WILPF uses feminist analysis to argue that militarisation is a counter-productive and ill-conceived response to establishing security in the world. The more society becomes militarised, the more violence and injustice are likely to grow locally and worldwide.

Sixteen states are believed to have supplied weapons to Afghanistan from 2001 to 2020 with the US supplying 74 % of weapons, followed by Russia. Much of this equipment was left behind by the US military and is being used to inflate Taliban’s arsenal. WILPF is calling for better oversight on arms movement, for compensating affected Afghan people and for an end to all militarised systems.

Militarised masculinity

Mobilising men and boys around feminist peace has been one way of deconstructing and redefining masculinities. WILPF shares a feminist analysis on the links between militarism, masculinities, peace and security. We explore opportunities for strengthening activists’ action to build equal partnerships among women and men for gender equality.
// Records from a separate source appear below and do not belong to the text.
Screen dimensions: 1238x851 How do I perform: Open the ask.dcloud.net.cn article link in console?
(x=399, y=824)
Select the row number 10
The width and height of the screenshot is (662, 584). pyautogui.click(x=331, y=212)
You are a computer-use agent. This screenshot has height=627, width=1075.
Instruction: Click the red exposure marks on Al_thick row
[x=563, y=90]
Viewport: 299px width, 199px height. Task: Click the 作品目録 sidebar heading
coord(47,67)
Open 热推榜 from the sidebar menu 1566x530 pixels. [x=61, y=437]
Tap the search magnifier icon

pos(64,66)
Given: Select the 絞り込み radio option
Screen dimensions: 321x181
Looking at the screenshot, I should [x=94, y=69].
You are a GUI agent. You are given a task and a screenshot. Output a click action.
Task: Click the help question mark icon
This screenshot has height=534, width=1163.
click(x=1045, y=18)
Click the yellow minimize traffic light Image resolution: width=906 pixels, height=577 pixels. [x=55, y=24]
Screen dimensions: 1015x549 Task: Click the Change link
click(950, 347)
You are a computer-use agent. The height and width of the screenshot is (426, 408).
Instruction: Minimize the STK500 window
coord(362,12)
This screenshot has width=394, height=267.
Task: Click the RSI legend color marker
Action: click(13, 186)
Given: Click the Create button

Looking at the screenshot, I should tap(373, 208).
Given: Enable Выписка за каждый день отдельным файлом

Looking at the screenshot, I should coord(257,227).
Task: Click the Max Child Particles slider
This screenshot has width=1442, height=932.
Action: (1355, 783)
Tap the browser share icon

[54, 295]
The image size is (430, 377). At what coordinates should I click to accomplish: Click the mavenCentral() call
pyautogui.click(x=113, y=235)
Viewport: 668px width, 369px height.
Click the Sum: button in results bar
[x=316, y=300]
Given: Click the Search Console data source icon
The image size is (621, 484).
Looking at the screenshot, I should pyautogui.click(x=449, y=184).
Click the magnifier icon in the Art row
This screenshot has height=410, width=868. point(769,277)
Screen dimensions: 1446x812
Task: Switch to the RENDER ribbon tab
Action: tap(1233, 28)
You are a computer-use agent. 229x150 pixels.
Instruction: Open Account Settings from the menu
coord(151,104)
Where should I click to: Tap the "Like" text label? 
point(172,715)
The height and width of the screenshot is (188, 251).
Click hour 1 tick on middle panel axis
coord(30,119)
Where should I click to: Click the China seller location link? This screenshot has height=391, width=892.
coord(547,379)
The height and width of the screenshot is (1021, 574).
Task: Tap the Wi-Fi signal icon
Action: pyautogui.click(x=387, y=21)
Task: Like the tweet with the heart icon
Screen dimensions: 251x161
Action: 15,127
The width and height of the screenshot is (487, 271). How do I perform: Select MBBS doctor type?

WILPF has been working on challenging the prevailing notion of masculinity based on men’s physical and social superiority to, and dominance of, women in Afghanistan. It recognizes that these notions are not representative of all Afghan men, contrary to the publicly prevailing notion.

Feminist peace​

In WILPF’s view, any process towards establishing peace that has not been partly designed by women remains deficient. Beyond bringing perspectives that encapsulate the views of half of the society and unlike the men only designed processes, women’s true and meaningful participation allows the situation to improve.

In Afghanistan, WILPF has been demanding that women occupy the front seats at the negotiating tables. The experience of the past 20 has shown that women’s presence produces more sustainable solutions when they are empowered and enabled to play a role.